Pierre Bourguignon, chef de projet Bruxelles et Wallonie
BOFAS PRESENTE UN PROJET EN FLANDRE : CAS PRATIQUE

L’attente de BOFAS

Toute leur vie, les parents de Jef Roziers ont exploité une station-service sur la Liersesteenweg à Heist-op-den Berg. Alors que sa mère tenait encore seule la station, il a été décidé de fermer celle-ci dans les années 90 et de procéder à son démantèlement, étant donné qu’il n’y avait aucun repreneur. Jef Roziers explique : « Ma mère ne savait pas vraiment comment elle devait s’y prendre et les témoignages d’anciens exploitants de stations-service m’ont dissuadé d’entreprendre moi-même l’assainissement. J’ai ensuite appris qu’il était question de créer un Fonds. Lorsque j’ai vu dans un reportage que le Fonds avait effectivement été créé, j’ai tout de suite commencé à m’informer plus amplement par le biais du site internet de BOFAS et des soirées d’information organisées par l’asbl. À première vue, tout cela me semblait assez complexe, mais grâce au site internet de BOFAS qui mettait plusieurs outils très intéressants à la disposition de l’utilisateur, je suis parvenu à constituer ce dossier moi-même. »

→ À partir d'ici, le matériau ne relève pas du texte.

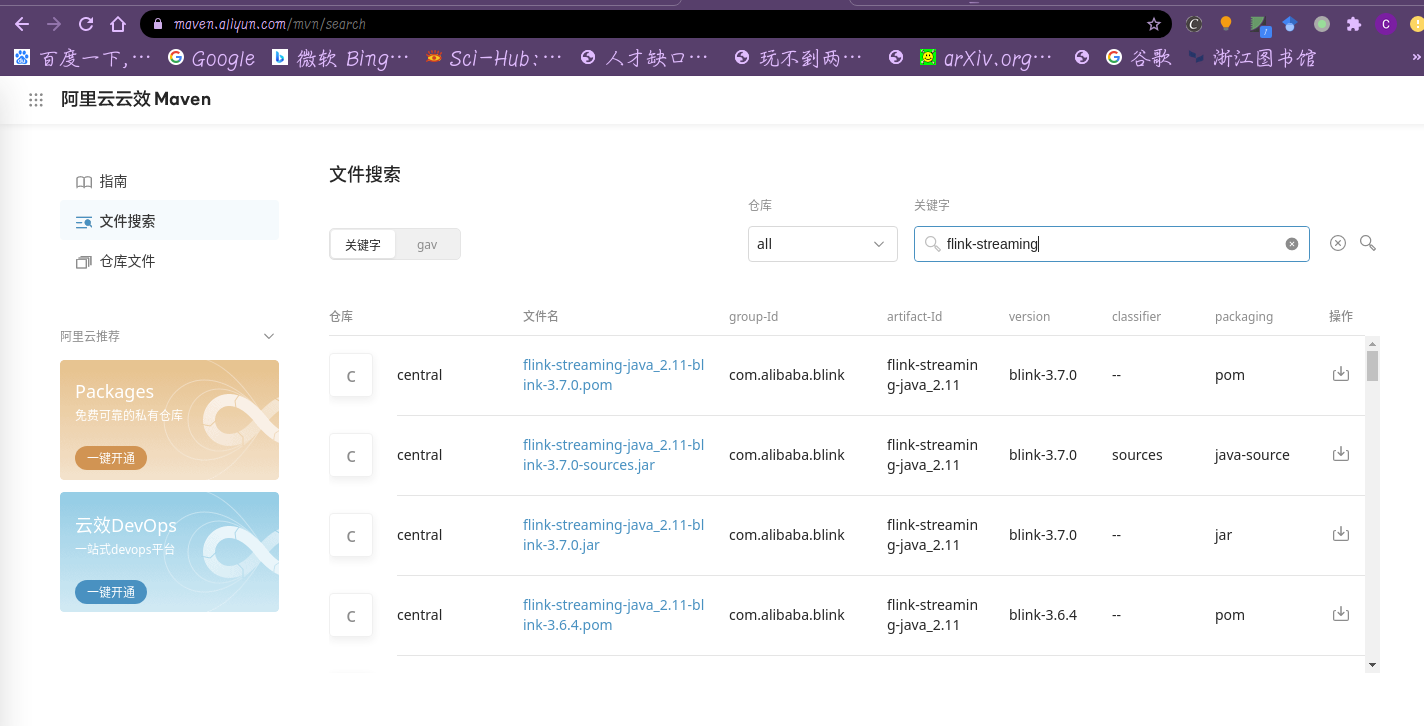Open the 指南 sidebar page

point(113,181)
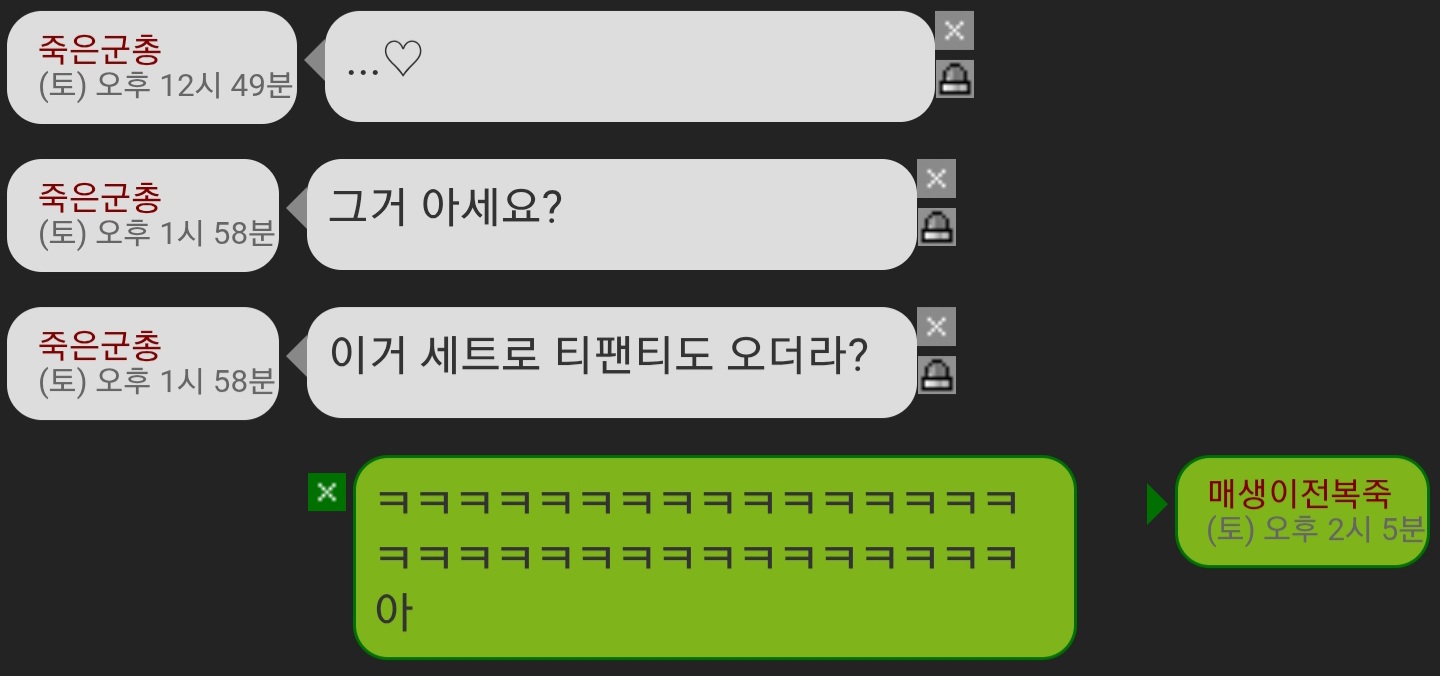Click the timestamp (토) 오후 12시 49분

click(x=166, y=85)
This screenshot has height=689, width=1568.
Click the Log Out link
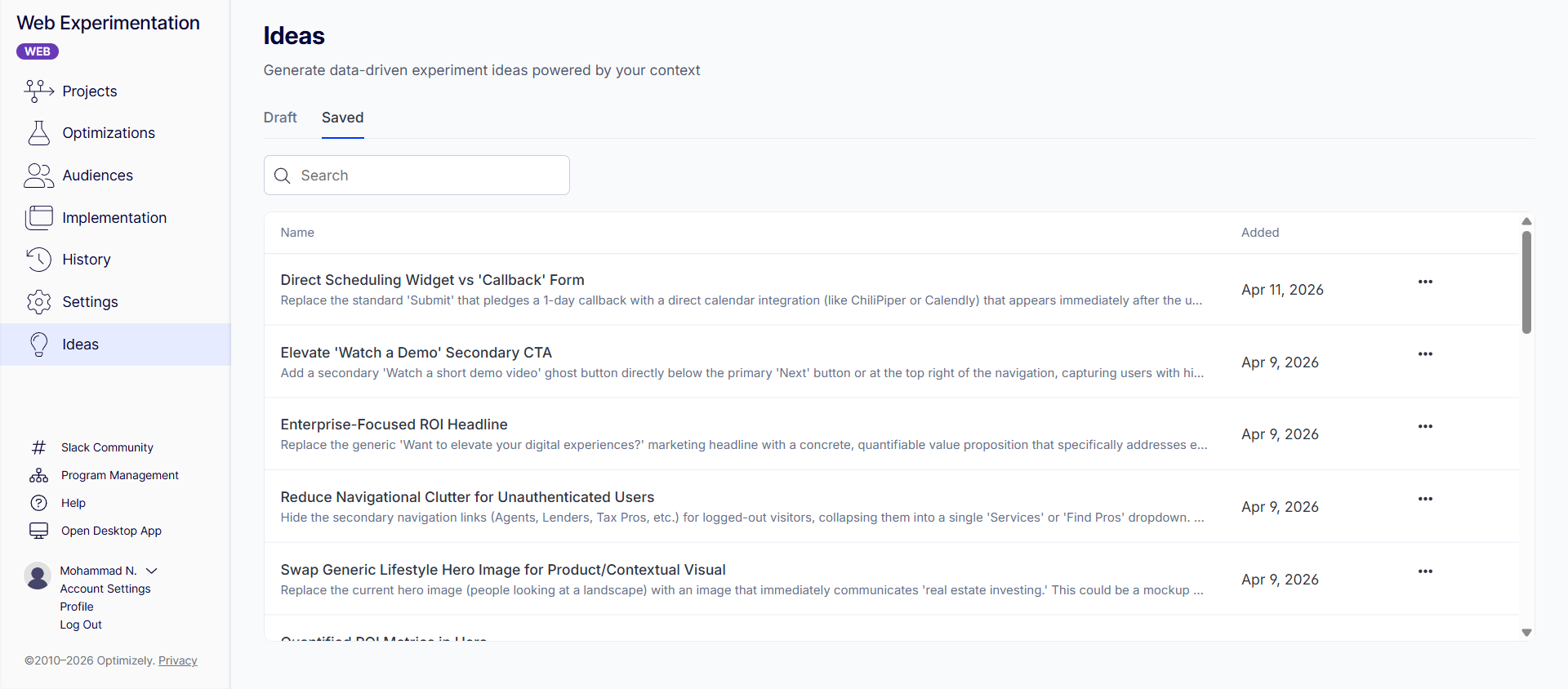pos(81,625)
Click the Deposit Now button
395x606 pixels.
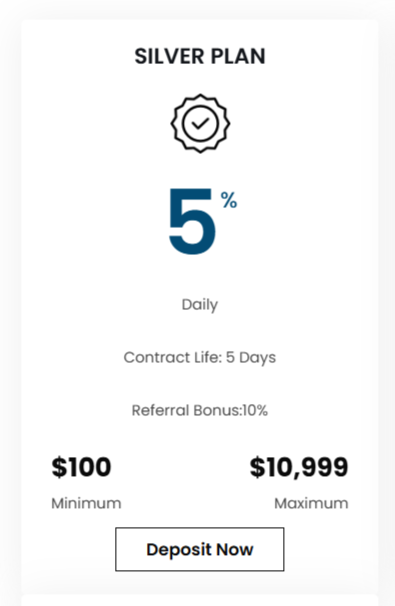[x=199, y=549]
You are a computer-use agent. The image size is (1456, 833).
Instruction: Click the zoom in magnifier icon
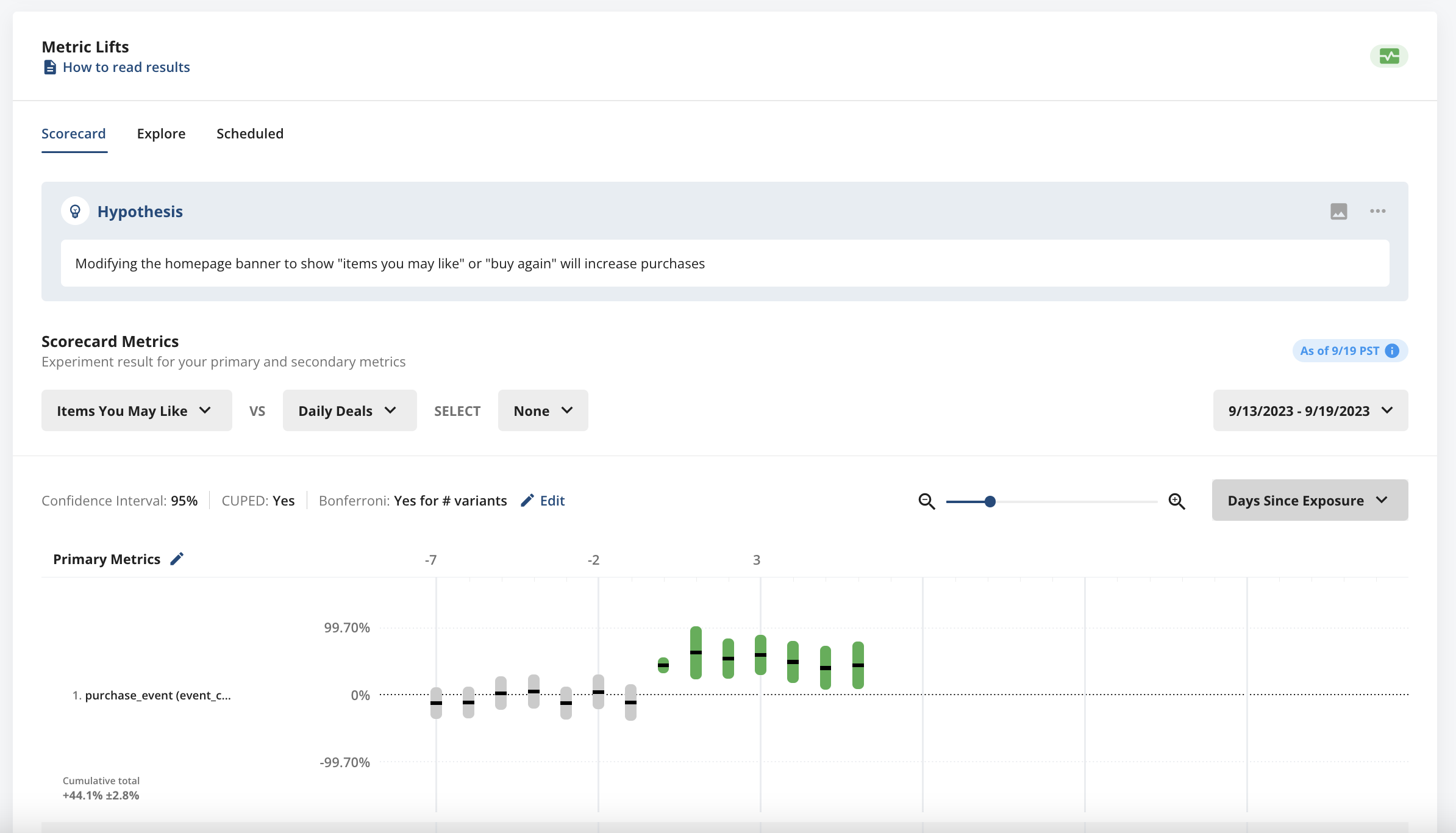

La communication : un élément central

Comme BOFAS a attribué au site un score PIP élevé et que celui-ci était donc fortement contaminé, les travaux ont déjà pu débuter en janvier 2008. Les gestionnaires de projets de BOFAS ont dû tenir compte d’un certain nombre de problèmes spécifiques durant les travaux : un câble haute tension de Eandis se trouvant sur le terrain devait être étayé ou cisaillé. Lors du sectionnement, BOFAS a dû fournir temporairement de l’électricité à un hôpital situé à proximité. Par ailleurs, le terrain devait être excavé jusqu’aux fondations de cet hôpital. Jef Roziers explique : « Des accords clairs ont été pris lors de chaque réunion. Une solution sur mesure a été recherchée pour chaque problème, en concertation avec toutes les parties. Dans notre cas, il a par exemple fallu anticiper le fait qu’une infirmière devait pouvoir se rendre chaque jour chez ma mère ; le terrain a donc dû être adapté en conséquence. Après la réunion, un procès-verbal a été rédigé afin que tout le monde puisse disposer d’un aperçu clair des accords ayant été conclus. »

Sur la bonne voie

Une dernière campagne de monitoring devra encore être réalisée sur la Liersesteenweg fin mai 2009. Lorsque l’on pourra décider de la clôture de l’assainissement sur la base des résultats de monitoring, un rapport d’évaluation finale sera rédigé. Jef Roziers commente : « Maintenant que les travaux d’assainissement sont derrière moi, je peux dire que j’ai trouvé cela passionnant. J’ai appris beaucoup de choses. Pour ma part, je tiens à être présent sur le site lors de la réception provisoire des travaux pour remercier tout le monde. BOFAS a été pour nous un véritable cadeau que je ne suis pas près d’oublier. »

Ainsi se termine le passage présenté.